[Opening Data provided section]
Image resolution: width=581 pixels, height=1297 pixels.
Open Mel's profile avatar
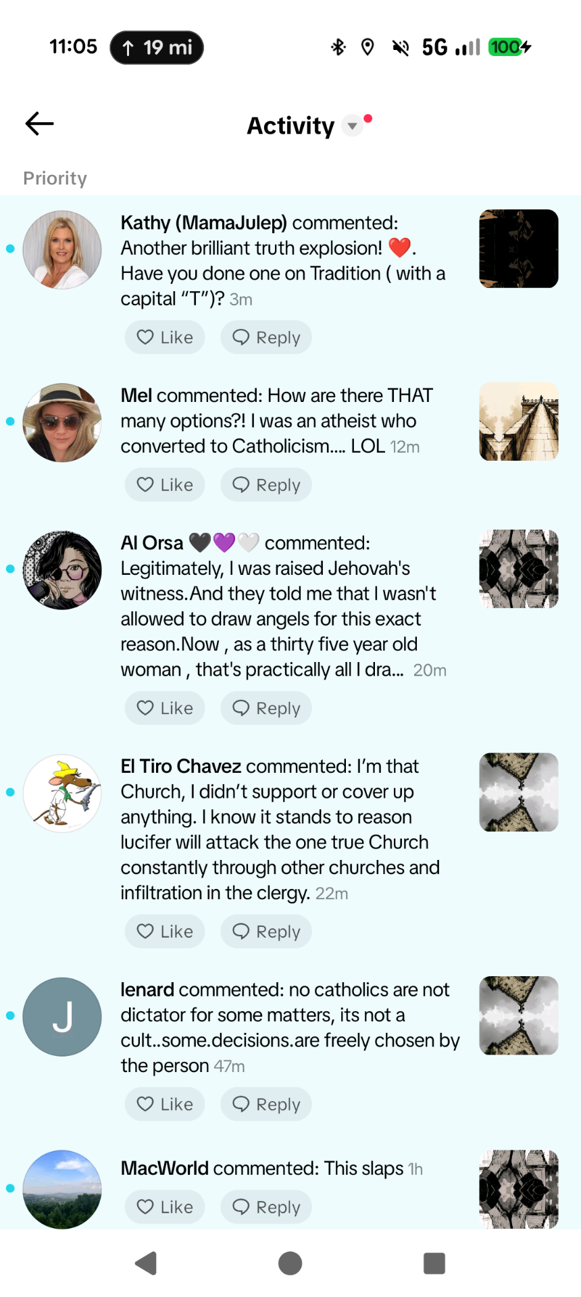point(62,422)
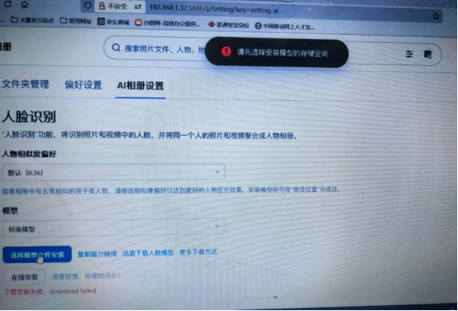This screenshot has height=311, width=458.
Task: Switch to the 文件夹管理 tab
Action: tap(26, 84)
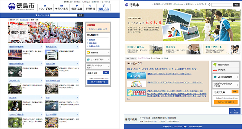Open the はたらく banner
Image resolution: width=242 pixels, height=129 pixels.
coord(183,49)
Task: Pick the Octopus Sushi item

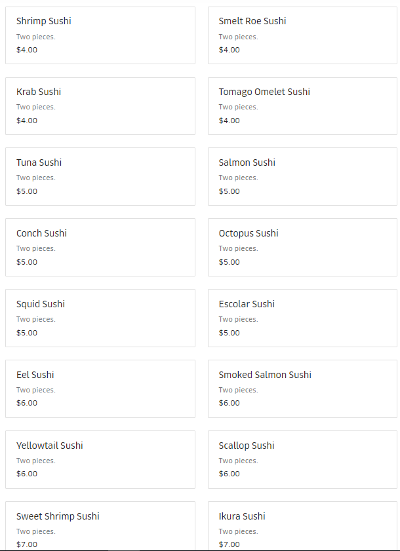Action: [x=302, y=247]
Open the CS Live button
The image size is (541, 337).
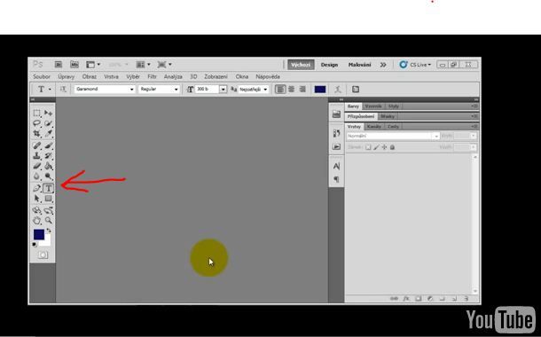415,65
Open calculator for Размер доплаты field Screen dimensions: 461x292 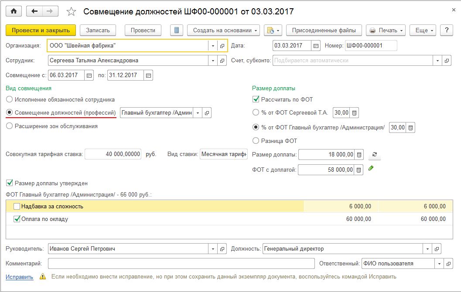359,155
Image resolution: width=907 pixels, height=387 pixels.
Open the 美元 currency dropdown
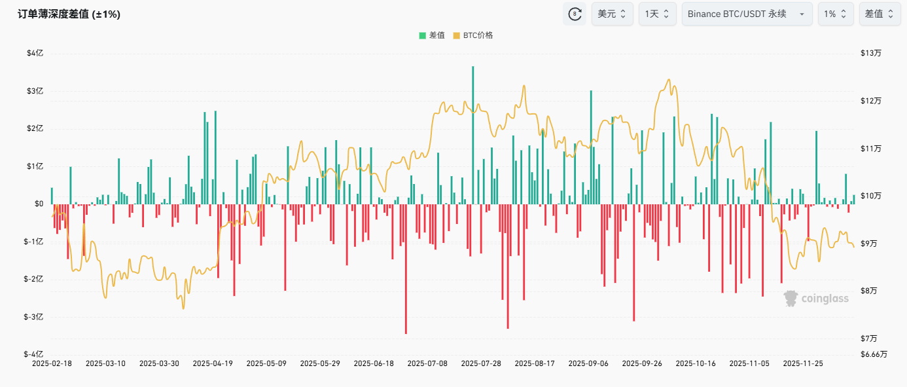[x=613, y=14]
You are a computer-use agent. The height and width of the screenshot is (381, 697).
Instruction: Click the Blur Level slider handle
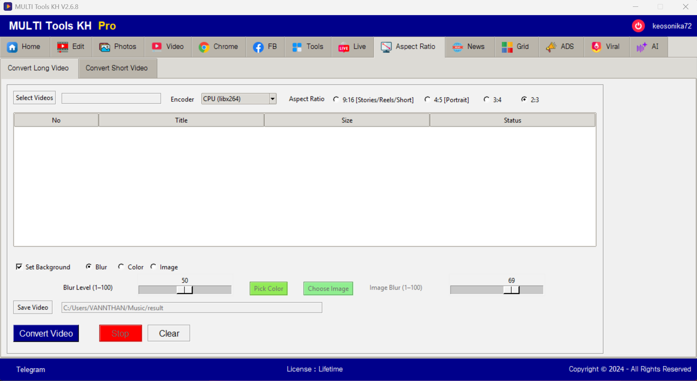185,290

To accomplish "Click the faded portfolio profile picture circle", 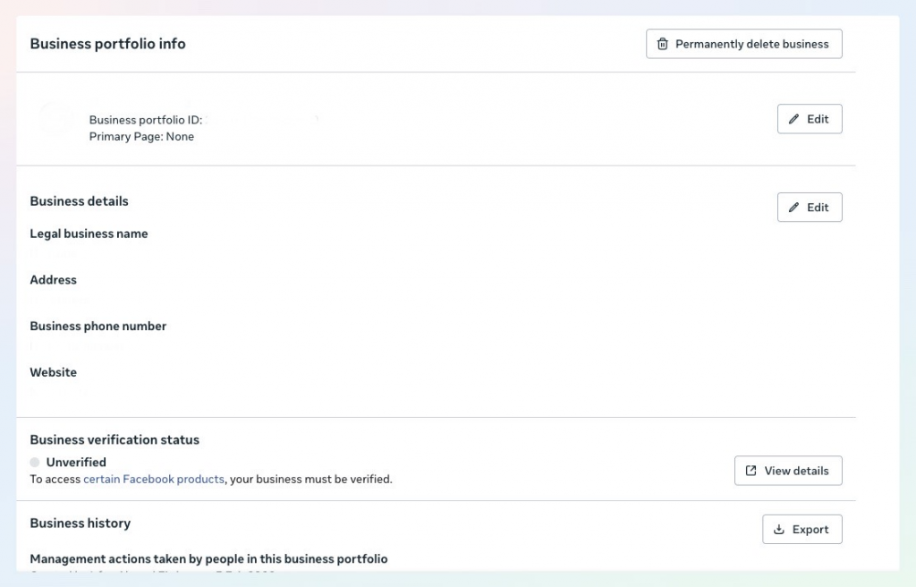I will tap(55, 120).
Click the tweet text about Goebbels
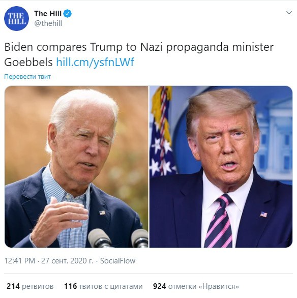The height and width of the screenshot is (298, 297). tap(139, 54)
[Closing Data provided section]
[Opening Data provided section]
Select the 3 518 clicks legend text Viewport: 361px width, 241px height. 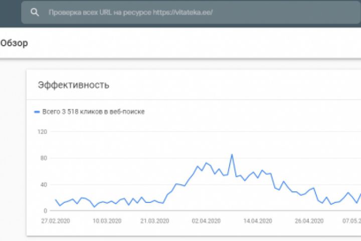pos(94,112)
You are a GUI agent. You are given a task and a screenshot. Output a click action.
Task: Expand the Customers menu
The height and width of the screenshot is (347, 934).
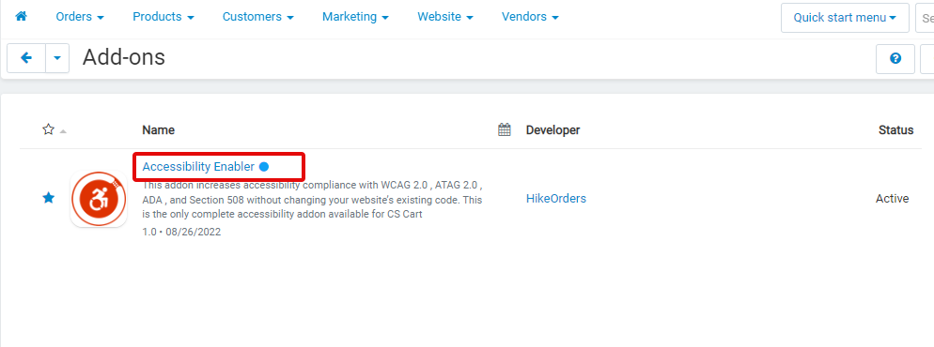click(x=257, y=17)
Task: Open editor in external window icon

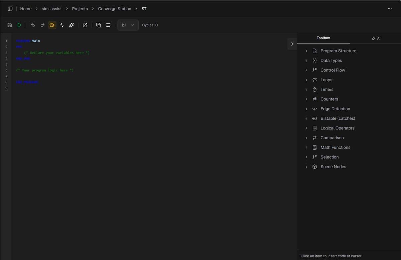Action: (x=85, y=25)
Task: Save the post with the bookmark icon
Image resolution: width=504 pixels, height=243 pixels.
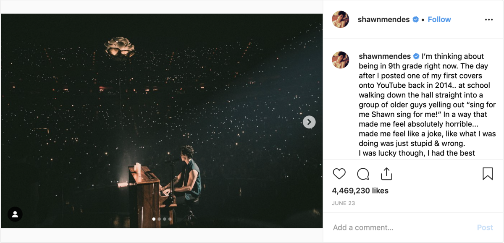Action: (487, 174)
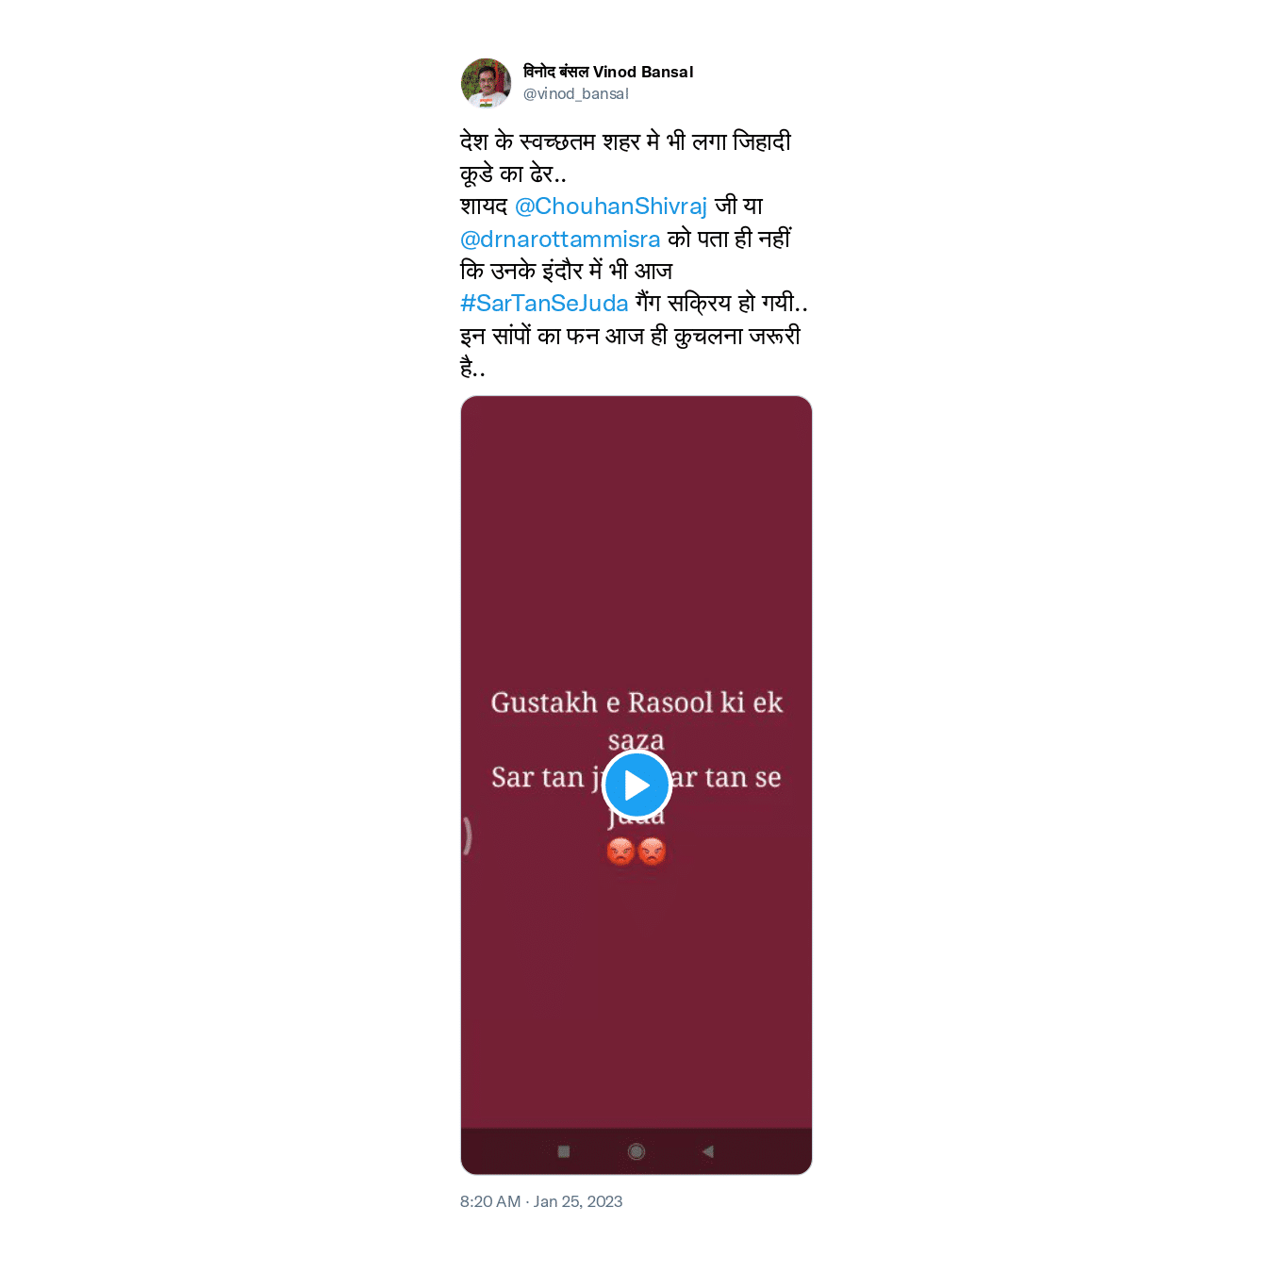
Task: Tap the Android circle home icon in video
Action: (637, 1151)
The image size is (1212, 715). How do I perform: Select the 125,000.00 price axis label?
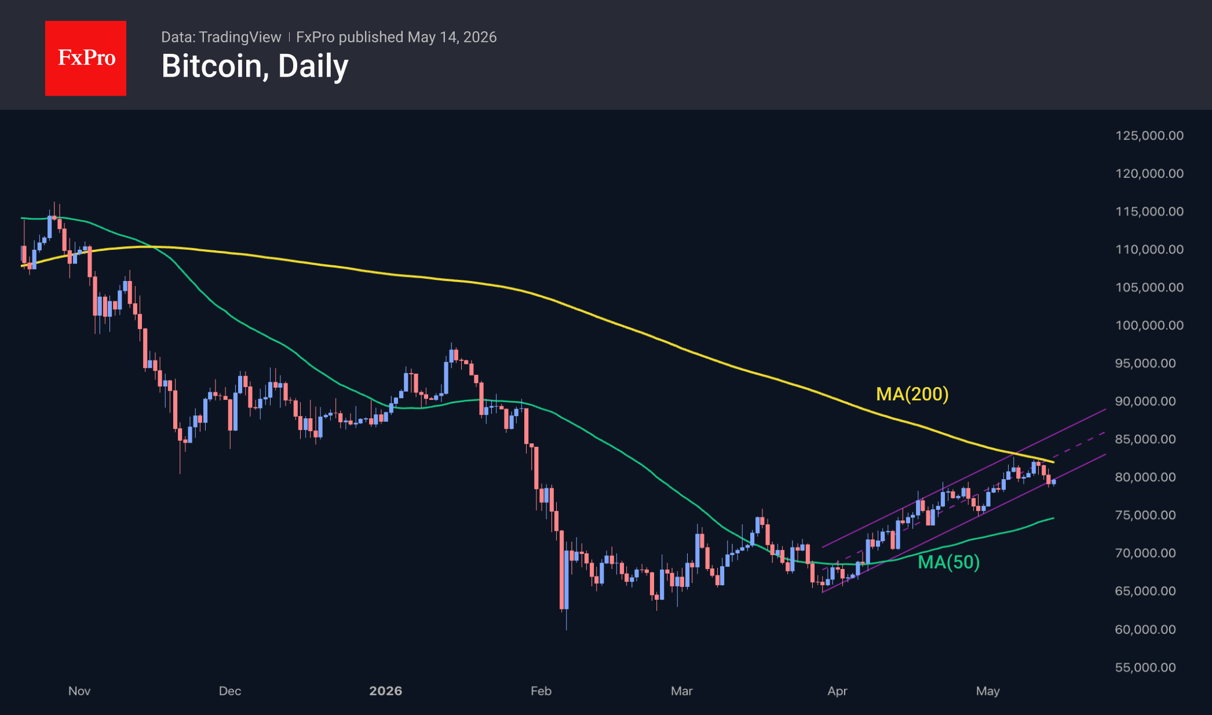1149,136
[Closing Data provided section]
— Exercise description —
Where a line of the entries holds the string "agent", include it in the count, and give only the final number.

— Exercise solution —
2